Halliday 4

Halliday 4

It was drought country. The land was little more than dust, the cattle slowly but surely dying on the hoof. For most of the ranchers in those parts, it had been a year-long disaster. But for local businessman Harp McPhee, it was a situation he aimed to exploit for all it was worth.

Knowing the drought couldn’t last forever, McPhee aimed to buy the land and the stock at rock-bottom prices, and he brought in a bunch of hired gunnies to back him against any opposition.

The situation seemed hopeless. And yet banker Finch Rogan had an idea that his old friend, Buck Halliday, might successfully challenge McPhee and his army of gunslingers.

Halliday didn’t want trouble.
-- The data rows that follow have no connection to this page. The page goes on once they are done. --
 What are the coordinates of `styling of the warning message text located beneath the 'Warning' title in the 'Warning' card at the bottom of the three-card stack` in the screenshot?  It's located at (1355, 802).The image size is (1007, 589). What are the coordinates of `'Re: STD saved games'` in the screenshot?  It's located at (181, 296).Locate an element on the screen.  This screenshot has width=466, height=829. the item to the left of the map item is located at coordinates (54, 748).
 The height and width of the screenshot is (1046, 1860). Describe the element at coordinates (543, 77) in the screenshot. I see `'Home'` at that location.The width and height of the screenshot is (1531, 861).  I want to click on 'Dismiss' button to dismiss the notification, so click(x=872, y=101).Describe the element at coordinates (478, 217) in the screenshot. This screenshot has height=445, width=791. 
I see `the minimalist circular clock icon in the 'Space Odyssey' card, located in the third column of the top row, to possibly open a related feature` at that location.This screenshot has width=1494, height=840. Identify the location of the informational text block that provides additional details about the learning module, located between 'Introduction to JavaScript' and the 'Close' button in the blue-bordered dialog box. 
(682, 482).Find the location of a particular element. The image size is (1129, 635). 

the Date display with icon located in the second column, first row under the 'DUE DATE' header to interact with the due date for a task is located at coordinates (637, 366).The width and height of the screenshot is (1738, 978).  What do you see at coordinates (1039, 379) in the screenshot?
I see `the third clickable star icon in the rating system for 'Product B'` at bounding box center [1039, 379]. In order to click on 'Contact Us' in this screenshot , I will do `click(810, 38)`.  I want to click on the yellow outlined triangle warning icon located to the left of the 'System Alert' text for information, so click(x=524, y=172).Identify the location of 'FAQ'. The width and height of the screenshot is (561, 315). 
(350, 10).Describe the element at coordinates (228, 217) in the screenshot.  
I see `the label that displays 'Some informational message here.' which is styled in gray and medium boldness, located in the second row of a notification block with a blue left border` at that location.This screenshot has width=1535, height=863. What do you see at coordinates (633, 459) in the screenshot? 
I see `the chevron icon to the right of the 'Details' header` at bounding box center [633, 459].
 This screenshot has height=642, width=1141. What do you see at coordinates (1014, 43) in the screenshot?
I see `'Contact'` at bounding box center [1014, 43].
But the settling of trouble was how he made his living. So he tied down his .44 and came to deliver redemption to the town of the same name.

Adam Brady was one of many pseudonyms used by prolific Australian writer Desmond Robert Dunn (6 November 1929-5 May 2003). In addition to four crime novels published under his own name, Des was a tireless western writer whose career spanned more than fifty years and well in excess of 400 oaters. These quick-moving, vivid and always compelling stories appeared under such pen-names as Shad Denver, Gunn Halliday, Adam Brady, Brett Iverson, Matt Cregan, Walt Renwick and Morgan Culp. He is also said to have written a number of the ever-popular Larry Kent P.I. novels, but at this late date author attribution is almost impossible. He married and divorced twice, and had three children. He died at the age of 73 in Brisbane, Queensland.